- Opening Delimiter -

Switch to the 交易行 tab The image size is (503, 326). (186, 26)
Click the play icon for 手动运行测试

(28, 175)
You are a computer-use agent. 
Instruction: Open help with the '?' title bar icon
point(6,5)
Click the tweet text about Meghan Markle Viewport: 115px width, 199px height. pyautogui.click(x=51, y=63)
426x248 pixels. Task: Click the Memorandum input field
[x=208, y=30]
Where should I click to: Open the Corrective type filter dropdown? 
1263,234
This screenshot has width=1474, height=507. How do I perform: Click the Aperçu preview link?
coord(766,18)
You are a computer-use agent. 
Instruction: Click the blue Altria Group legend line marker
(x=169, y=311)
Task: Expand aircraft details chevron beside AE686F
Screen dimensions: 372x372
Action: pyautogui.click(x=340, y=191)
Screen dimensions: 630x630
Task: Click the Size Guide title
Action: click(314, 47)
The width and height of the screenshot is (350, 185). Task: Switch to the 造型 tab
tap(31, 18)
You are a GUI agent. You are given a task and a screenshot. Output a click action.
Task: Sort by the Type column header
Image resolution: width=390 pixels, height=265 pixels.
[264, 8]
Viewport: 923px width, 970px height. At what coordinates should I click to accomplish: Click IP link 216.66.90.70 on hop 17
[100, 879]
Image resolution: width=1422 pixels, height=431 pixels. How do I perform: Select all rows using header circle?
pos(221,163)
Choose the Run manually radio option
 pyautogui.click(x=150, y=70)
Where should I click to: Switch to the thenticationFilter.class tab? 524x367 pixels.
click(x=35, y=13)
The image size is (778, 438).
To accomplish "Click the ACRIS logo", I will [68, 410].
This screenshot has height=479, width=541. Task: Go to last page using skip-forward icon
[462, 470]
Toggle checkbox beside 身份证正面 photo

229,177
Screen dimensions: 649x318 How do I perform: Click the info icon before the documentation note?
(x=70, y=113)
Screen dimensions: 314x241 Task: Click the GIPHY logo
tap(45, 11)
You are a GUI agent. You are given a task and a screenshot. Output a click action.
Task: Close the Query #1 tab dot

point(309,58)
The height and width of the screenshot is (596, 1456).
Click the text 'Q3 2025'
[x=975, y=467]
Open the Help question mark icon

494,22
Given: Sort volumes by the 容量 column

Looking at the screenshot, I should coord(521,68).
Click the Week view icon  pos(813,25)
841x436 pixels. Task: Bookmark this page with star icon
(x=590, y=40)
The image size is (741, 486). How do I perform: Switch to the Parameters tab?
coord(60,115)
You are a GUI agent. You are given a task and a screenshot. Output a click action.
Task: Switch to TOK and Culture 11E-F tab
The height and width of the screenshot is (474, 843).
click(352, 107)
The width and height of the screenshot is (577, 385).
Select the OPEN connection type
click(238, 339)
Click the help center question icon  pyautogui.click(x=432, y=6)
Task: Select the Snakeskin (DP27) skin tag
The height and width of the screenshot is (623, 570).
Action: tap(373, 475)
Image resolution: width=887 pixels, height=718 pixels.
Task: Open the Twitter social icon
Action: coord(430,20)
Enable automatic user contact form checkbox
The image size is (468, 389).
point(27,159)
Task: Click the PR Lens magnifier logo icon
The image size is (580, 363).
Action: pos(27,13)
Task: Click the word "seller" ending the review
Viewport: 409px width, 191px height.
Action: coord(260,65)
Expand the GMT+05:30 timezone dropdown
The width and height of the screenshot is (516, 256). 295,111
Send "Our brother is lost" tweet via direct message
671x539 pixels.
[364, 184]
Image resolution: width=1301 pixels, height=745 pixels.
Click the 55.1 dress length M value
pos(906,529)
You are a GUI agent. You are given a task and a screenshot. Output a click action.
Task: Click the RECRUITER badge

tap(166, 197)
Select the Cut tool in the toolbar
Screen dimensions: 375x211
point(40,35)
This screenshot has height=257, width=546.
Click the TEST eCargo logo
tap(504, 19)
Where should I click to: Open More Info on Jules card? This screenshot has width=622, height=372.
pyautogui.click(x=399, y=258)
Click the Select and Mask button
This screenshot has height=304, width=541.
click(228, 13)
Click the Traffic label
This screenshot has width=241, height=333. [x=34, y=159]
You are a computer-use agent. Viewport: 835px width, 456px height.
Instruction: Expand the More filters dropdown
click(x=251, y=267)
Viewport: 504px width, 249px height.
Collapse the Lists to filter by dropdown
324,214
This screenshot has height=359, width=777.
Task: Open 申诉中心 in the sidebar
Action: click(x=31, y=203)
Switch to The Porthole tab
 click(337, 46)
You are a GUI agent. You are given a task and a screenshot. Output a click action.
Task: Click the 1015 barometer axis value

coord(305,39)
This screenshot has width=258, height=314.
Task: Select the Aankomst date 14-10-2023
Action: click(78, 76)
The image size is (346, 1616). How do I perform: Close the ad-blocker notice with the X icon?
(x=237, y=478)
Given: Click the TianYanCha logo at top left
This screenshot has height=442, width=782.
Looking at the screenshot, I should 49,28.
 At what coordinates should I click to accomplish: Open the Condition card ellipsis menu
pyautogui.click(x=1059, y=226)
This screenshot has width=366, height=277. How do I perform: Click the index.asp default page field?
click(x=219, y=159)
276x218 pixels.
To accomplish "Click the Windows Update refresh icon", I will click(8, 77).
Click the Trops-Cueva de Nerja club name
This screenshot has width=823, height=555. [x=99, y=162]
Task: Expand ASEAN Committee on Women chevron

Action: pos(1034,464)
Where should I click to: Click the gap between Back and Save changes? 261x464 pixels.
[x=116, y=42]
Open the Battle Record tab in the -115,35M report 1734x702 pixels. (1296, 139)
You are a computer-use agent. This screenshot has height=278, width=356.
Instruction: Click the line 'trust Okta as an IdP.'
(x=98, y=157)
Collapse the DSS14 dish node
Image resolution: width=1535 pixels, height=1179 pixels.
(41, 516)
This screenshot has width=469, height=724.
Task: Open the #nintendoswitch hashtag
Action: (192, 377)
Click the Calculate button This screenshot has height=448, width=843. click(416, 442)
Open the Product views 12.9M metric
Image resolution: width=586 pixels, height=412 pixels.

- Closing Delimiter -

What you need to do: Search the records line by line for the word "computer" and copy every line where it appears.

Solution:
You are a computer-use agent. 
You are a computer-use agent. 
You are a computer-use agent. Viewport: 835px width, 456px height.
You are a computer-use agent. This screenshot has height=278, width=356.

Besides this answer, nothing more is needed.